- [Action item] Scan the entries for lines with the word "first" and copy those lines.

- [Provided information]
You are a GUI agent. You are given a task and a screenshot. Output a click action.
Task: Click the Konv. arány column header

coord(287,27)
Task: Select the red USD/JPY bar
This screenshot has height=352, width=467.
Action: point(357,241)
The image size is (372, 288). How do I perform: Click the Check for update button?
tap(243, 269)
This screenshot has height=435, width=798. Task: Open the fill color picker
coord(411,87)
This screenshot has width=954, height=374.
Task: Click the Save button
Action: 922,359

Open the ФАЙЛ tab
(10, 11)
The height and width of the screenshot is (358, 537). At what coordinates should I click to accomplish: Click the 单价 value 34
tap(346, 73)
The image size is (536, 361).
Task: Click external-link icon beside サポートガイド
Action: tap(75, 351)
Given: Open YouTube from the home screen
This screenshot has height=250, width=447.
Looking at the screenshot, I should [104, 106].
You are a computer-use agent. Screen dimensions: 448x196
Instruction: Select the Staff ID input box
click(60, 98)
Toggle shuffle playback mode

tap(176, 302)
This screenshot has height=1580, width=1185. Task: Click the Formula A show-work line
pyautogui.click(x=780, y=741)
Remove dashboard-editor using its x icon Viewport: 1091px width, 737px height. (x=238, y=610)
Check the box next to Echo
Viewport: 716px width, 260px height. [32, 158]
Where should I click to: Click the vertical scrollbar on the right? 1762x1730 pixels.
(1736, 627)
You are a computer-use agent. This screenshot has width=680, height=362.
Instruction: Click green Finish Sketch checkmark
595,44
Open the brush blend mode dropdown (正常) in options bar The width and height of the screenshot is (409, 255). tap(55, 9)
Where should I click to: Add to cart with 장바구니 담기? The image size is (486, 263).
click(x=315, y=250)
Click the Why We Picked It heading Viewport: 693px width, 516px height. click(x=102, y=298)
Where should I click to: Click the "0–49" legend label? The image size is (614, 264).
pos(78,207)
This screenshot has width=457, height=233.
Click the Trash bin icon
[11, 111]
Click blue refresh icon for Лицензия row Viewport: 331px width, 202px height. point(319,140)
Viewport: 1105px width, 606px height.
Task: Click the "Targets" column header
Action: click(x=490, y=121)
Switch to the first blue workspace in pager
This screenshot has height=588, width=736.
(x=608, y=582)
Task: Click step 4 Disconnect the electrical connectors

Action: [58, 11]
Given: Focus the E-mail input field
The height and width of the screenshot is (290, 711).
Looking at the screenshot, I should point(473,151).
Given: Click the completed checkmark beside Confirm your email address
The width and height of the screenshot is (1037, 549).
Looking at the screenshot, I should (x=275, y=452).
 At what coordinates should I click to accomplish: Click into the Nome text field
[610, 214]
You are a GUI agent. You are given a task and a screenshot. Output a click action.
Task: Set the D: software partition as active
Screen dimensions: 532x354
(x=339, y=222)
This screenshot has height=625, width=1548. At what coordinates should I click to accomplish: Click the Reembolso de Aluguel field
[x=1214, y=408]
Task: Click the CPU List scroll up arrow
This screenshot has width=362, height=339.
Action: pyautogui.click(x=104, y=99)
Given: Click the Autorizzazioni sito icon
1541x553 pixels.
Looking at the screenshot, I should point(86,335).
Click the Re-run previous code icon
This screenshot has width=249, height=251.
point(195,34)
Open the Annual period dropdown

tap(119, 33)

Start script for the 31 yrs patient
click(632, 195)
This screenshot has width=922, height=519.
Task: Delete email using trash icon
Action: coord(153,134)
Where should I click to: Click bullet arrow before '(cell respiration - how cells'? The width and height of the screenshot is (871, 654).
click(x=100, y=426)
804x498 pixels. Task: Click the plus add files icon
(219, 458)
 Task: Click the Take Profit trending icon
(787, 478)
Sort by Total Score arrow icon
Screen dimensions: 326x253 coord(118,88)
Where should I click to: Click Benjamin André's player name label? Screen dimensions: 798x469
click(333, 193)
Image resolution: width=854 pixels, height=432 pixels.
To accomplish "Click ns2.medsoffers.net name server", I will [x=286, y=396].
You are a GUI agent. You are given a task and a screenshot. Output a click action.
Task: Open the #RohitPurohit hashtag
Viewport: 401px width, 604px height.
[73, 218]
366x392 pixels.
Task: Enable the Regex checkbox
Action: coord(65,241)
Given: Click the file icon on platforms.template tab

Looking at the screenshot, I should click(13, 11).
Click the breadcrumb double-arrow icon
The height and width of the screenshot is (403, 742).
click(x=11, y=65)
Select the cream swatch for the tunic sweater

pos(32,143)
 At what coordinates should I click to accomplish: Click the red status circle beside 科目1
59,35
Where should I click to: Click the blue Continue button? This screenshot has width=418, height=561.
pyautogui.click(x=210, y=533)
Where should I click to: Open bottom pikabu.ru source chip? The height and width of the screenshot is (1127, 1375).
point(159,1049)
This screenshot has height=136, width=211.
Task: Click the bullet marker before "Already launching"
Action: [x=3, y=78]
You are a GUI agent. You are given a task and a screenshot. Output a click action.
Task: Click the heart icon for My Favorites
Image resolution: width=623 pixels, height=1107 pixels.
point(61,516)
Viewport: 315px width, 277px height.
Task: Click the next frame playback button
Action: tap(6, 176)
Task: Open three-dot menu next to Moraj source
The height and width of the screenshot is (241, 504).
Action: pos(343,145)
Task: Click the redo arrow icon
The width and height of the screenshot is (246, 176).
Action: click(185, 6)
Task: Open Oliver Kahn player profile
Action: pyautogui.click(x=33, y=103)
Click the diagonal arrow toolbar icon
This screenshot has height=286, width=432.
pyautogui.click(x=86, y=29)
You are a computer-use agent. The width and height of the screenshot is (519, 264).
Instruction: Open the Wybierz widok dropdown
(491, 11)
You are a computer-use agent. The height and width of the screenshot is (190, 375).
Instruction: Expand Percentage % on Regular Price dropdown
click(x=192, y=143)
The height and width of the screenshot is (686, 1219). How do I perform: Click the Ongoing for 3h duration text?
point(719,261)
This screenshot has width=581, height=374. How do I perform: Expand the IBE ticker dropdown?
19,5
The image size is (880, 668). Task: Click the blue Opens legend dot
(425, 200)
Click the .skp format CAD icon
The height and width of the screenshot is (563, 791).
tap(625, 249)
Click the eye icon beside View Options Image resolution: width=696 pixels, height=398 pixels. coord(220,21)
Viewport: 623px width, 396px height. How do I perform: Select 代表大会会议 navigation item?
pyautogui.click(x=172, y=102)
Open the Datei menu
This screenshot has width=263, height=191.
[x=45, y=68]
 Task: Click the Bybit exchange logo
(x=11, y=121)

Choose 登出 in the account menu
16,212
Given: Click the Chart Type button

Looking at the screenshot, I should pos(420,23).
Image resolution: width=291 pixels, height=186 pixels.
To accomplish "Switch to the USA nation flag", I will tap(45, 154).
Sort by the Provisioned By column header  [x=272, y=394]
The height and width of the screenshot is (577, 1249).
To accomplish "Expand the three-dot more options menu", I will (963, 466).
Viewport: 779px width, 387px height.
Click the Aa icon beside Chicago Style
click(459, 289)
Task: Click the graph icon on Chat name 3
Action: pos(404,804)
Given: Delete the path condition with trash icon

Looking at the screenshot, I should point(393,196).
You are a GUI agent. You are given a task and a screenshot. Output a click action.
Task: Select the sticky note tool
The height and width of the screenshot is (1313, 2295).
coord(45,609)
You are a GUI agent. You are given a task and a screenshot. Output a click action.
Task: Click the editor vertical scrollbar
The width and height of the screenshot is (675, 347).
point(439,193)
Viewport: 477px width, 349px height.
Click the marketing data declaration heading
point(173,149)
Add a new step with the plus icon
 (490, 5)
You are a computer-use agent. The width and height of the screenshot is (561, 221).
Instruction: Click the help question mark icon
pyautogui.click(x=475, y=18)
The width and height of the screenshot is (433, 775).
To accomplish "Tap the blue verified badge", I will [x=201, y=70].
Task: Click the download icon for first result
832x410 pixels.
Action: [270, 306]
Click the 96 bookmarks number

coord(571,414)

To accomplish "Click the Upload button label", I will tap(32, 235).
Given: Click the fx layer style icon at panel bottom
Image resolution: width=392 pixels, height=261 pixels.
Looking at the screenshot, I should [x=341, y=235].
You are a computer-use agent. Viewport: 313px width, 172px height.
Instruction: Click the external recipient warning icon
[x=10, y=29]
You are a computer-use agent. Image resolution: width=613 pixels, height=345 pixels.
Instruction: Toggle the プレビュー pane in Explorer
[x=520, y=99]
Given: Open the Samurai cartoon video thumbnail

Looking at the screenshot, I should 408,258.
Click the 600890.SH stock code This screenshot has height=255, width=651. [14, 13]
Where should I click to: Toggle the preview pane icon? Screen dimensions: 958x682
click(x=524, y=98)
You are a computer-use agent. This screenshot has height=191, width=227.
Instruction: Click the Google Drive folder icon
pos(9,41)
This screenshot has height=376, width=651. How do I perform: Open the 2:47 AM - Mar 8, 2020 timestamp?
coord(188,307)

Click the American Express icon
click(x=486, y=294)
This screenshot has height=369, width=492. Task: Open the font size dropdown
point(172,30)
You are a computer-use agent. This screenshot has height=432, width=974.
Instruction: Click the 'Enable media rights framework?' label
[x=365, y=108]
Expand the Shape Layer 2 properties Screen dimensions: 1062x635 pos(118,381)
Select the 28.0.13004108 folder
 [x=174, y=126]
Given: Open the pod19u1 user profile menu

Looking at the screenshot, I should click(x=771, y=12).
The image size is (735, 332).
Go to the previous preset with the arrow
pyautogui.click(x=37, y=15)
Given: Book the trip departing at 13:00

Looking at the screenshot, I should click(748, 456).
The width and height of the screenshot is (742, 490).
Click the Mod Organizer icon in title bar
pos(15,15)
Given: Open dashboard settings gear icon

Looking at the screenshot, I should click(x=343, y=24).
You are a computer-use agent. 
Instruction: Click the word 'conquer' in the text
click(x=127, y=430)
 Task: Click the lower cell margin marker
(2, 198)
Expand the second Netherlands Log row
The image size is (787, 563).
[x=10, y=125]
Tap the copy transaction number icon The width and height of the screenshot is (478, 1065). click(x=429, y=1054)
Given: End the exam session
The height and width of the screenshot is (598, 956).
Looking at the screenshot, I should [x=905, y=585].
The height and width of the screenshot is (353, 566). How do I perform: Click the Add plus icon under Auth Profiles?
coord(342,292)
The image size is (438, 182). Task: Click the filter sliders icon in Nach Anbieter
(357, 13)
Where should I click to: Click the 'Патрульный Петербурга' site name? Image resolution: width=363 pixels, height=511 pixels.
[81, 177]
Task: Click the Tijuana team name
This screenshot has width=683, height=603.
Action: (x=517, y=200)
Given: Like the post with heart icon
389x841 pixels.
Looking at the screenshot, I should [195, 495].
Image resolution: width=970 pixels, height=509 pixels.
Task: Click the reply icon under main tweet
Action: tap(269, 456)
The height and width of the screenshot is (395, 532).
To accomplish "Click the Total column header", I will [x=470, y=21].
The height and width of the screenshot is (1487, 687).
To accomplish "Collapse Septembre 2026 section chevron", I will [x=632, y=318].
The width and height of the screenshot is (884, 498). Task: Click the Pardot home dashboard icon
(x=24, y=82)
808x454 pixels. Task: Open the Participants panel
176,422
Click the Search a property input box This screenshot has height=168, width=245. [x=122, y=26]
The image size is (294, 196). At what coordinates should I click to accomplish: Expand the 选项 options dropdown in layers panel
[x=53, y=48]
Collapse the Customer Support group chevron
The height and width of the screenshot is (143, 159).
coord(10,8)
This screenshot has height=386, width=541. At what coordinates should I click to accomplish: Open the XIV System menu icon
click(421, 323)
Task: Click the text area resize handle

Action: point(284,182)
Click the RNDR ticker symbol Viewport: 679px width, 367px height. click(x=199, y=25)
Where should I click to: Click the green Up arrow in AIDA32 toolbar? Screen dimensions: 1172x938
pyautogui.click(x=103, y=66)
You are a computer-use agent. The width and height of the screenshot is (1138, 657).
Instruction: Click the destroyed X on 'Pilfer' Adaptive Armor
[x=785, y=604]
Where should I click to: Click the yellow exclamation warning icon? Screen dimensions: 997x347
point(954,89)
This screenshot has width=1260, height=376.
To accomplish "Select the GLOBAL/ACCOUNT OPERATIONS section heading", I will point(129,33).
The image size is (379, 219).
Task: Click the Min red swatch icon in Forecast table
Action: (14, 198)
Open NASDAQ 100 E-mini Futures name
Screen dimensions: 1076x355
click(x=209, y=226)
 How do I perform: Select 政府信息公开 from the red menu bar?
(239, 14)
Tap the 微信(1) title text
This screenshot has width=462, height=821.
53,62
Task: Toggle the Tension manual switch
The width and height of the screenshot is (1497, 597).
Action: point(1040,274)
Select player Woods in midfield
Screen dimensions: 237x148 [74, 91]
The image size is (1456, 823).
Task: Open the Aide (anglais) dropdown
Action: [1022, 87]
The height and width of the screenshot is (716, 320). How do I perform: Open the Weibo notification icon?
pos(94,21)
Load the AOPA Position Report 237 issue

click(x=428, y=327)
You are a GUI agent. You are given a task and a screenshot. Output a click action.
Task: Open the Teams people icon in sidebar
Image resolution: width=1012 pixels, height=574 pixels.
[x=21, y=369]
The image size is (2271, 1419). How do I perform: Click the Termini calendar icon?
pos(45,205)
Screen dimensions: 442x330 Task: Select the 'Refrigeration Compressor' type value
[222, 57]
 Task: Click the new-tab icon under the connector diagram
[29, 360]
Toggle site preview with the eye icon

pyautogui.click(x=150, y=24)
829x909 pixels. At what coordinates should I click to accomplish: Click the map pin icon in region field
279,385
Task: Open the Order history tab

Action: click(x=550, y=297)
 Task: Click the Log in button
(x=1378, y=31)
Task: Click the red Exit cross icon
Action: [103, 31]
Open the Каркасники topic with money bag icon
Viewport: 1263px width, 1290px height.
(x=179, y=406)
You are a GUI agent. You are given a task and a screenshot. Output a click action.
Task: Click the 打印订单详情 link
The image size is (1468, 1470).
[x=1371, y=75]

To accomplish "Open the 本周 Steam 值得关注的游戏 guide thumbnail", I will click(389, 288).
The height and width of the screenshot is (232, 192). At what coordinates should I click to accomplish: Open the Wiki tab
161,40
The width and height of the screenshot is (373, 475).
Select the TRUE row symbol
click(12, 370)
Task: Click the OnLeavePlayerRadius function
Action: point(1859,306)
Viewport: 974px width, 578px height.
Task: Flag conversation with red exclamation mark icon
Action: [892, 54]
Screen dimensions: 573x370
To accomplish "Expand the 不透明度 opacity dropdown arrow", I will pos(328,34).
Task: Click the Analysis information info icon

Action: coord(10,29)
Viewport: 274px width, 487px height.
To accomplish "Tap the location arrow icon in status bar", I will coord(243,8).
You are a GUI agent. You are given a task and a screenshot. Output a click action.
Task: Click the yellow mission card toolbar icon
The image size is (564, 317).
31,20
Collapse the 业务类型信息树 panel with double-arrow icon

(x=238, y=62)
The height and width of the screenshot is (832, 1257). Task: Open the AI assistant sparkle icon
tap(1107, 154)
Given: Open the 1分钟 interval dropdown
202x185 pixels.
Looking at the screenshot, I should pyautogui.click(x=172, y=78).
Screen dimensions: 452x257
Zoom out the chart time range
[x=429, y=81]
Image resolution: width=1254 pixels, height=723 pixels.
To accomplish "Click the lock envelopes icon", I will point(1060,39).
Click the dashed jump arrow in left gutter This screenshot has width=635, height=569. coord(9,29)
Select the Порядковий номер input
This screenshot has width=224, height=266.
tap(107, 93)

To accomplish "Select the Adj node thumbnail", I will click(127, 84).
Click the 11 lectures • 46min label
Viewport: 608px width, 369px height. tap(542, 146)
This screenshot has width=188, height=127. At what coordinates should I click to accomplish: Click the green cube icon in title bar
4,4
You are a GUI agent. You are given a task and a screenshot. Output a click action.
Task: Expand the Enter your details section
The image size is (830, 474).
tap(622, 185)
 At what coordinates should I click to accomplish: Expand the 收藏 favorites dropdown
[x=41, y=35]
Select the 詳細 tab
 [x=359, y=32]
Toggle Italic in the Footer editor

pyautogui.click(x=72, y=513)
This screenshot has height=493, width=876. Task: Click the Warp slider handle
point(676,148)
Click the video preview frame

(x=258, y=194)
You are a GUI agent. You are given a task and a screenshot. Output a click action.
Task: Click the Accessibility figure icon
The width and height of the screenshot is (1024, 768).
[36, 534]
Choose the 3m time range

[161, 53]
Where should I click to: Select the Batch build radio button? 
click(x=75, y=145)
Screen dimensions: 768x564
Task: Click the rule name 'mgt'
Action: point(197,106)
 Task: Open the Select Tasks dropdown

- [Task answer]
Switch to the first blue workspace in pager
Task: Click the download icon for first result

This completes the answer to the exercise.